* Records:
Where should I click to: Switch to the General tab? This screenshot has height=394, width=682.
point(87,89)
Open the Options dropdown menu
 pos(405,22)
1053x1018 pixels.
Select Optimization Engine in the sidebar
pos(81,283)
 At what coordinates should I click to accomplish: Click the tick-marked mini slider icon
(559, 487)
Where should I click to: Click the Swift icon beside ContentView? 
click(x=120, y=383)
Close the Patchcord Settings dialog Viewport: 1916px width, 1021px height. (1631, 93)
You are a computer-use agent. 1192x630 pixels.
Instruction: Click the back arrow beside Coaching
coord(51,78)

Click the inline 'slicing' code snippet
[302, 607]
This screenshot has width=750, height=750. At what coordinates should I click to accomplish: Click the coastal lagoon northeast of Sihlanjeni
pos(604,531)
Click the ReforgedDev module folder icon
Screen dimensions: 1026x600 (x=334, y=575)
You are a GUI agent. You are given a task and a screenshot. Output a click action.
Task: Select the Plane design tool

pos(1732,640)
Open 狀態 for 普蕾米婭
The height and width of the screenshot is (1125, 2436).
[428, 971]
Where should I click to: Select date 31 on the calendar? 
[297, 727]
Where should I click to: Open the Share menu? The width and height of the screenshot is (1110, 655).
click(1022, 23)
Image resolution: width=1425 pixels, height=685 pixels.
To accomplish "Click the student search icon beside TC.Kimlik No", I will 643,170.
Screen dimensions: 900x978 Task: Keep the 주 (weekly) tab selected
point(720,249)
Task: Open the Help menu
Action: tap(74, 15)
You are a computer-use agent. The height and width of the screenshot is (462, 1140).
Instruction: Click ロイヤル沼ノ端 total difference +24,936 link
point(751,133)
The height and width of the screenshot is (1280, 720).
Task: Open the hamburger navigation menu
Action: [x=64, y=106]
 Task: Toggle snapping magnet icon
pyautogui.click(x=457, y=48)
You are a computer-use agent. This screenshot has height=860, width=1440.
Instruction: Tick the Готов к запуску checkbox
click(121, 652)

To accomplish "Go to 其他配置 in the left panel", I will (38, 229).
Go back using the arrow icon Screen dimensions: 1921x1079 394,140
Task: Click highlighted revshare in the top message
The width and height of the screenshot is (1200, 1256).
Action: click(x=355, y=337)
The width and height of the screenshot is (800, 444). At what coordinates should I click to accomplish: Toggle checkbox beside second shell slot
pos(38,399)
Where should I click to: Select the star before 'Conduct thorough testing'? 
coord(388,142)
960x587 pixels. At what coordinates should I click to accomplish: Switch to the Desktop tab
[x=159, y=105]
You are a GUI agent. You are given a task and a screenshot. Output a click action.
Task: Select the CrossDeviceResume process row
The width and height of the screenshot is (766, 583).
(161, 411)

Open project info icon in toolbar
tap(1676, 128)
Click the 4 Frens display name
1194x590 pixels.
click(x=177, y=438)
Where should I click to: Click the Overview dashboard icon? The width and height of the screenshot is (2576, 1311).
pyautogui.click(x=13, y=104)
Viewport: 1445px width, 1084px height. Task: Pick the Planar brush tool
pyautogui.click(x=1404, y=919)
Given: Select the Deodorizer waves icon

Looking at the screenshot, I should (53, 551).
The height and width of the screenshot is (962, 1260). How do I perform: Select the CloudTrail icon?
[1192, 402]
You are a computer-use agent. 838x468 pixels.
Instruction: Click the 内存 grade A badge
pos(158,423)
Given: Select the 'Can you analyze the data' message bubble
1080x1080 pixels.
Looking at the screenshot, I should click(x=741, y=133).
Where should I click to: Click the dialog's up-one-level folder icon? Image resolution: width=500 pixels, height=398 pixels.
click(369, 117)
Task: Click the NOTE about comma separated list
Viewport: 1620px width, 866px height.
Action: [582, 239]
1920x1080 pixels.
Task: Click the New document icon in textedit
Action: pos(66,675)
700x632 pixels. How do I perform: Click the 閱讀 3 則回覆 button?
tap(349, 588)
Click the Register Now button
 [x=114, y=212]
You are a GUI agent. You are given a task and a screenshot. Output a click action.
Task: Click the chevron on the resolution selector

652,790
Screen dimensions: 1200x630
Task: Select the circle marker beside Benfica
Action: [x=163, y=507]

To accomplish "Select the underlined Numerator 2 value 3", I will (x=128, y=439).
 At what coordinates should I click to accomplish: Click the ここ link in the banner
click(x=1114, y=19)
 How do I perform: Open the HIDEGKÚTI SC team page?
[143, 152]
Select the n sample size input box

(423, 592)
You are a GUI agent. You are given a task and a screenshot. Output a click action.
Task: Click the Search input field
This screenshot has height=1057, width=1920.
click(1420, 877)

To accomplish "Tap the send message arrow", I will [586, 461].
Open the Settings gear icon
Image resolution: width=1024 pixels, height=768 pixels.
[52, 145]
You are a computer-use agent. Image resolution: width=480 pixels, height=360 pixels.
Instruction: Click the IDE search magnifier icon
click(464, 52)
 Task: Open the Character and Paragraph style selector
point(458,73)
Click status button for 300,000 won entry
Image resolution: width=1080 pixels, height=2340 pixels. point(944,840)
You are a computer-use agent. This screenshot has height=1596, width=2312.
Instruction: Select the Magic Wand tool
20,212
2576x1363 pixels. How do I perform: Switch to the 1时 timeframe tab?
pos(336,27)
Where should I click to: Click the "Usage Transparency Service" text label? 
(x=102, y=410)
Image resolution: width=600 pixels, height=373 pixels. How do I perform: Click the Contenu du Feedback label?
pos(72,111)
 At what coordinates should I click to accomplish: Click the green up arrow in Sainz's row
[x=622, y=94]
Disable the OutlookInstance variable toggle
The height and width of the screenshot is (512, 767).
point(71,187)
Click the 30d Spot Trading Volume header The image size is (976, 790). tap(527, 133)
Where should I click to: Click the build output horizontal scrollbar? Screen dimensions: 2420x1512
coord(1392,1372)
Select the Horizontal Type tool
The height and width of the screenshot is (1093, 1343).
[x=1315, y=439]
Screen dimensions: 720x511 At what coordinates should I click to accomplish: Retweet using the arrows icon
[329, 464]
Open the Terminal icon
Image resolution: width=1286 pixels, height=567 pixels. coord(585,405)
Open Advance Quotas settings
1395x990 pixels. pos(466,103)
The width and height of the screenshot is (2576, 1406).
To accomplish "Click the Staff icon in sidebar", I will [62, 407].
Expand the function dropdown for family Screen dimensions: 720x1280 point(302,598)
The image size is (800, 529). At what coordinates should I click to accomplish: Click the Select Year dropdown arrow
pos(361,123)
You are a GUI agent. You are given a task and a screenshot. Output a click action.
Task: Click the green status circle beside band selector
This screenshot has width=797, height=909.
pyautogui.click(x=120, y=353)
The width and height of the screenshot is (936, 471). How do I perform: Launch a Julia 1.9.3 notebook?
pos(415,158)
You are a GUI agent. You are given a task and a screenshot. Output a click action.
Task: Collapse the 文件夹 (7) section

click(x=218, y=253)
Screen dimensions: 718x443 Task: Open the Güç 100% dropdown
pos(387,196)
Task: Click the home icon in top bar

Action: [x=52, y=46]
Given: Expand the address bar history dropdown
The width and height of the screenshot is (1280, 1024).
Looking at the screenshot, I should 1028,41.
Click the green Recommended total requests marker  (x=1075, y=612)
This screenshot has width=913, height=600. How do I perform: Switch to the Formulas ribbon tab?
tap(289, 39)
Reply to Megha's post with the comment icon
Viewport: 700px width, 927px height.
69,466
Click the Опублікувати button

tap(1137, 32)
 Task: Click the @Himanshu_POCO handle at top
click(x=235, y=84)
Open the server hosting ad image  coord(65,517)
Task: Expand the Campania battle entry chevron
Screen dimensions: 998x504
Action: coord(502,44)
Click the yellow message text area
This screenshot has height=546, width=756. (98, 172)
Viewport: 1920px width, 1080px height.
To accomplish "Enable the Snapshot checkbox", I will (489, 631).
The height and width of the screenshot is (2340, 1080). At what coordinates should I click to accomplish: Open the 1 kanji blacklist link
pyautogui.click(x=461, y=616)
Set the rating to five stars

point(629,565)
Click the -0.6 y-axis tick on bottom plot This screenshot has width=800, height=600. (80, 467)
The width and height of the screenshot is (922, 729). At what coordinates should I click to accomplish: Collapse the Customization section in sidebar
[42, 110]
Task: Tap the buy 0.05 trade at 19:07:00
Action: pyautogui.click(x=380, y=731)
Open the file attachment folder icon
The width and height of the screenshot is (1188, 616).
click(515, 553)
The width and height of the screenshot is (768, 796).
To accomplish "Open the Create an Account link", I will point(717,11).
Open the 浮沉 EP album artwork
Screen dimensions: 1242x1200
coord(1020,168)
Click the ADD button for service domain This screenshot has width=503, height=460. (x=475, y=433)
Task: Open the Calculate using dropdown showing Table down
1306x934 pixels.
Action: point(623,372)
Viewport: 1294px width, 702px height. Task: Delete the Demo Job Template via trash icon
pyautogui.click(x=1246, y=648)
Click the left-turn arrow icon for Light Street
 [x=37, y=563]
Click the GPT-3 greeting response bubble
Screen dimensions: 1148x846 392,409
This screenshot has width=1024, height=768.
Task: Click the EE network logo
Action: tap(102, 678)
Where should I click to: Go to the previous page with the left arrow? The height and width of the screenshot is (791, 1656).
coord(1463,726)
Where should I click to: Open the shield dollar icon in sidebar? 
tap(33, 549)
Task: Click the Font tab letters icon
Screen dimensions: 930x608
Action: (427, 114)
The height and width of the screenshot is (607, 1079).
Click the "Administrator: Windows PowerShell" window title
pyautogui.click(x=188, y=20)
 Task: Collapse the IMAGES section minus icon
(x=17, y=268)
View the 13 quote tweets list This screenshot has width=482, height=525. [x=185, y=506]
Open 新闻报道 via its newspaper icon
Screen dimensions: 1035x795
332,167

* What the task requires: Select every line in the records that contains the word "Expand", and copy each of those lines.

* Task result:
Expand the function dropdown for family Screen dimensions: 720x1280 point(302,598)
Given: Expand the address bar history dropdown
Task: Expand the Campania battle entry chevron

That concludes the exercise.